Autre épisode : Une amie passe à la maison. Je lui propose un thé et lui demande comment s'est passée sa séparation récente d'avec son compagnon. Elle a parlé, parlé, parlé, et j'ai questionné, questionné… Au bout d'une longue demi-heure et d'un coup, le son de sa voix, trop aiguë et désagréable à mes oreilles, m'a fait sortir de cet espèce de roman à l'eau de rose où je m'engluais et où j'y allais de mes commentaires, de mes jugements, et de mes conseils «d'amie», sans oublier bien sûr la comparaison intérieure de ma propre situation. Le son m'a instantanément réveillé, j'ai vu qu'en fait son histoire et ses détails ne me concernaient pas. Quelle est cette part de moi qui se délecte d'événements de ce genre? Serait-ce le besoin d'être reconnue, validée ?
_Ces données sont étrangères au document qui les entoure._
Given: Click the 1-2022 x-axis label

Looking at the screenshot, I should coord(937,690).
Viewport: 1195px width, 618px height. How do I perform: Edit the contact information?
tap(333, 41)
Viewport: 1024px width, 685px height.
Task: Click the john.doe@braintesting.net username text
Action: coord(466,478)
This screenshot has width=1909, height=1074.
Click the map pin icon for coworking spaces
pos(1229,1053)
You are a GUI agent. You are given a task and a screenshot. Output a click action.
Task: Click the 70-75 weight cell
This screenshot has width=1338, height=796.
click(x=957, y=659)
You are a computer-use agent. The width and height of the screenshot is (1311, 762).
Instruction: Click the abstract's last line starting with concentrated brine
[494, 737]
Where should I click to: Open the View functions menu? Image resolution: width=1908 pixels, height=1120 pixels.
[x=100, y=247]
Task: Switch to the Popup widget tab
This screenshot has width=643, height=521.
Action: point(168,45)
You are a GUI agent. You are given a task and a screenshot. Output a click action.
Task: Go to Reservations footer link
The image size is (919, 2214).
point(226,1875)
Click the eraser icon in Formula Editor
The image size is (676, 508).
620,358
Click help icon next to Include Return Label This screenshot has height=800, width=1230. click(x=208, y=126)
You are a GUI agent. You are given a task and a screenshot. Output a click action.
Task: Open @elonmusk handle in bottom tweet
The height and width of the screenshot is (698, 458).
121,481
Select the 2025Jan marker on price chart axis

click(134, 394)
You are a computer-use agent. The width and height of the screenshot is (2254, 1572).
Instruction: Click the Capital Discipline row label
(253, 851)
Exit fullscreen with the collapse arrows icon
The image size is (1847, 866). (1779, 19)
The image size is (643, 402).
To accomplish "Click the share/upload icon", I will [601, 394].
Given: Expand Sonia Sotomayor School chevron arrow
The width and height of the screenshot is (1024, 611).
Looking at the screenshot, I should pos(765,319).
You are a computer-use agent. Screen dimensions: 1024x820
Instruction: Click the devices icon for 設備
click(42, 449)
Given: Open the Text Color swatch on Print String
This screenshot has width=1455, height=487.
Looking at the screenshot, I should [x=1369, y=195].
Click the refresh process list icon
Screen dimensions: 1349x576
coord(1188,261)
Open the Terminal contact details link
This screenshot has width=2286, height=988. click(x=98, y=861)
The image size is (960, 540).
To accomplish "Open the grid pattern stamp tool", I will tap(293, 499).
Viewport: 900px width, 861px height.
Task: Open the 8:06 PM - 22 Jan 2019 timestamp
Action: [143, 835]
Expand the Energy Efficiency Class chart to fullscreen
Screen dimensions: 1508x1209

Je vois bien que mon existence est saturée d'histoires passées maintes fois revues, parasitant mon présent de culpabilité et de peur. Je la vois cette multitude de personnages évoluant à travers mes affects, se jouant de moi suivant mon entourage et mes états négatifs ou positifs : la serviable, la fatiguée, l'indignée, la colérique, la triste, l'impatiente, la jalouse, l'enthousiaste, la gentille…et puis la fille, l'épouse, la mère, l'amie, l'employée…
Bon sang ! Je suis grande maintenant! Je peux faire autrement ! Je peux vivre autrement ! Je ne suis pas que ce catalogue de fonctions ou d'états, devenus mécaniques à force de répétitions!
Je peux décider d'arrêter de souffrir, d'avoir raison, d'errer dans mes pensées … et de dilapider ainsi mon énergie.
Si je le décide, je peux sortir de la mécanique de mon existence. L'espace d'un instant, je prends contact avec un endroit de mon corps, la paume de ma main, mon pied, mon bassin, j'éveille grâce à cette attention aimante ce lieu de mon corps. Je peux aussi être à l'écoute de mes sens, et me laisser toucher par une odeur, un goût dans mon palais, une musique, une couleur… Là, je ne suis plus identifiée à mes pensées. Je me laisse faire. Là, je tourne mon regard vers l'intérieur, sans jugement. Alors peut-être, je peux percevoir dans mon corps un espace où je suis à l'abri de mon mental insatiable. J'entre par le sentir dans un monde inconnu et vivant.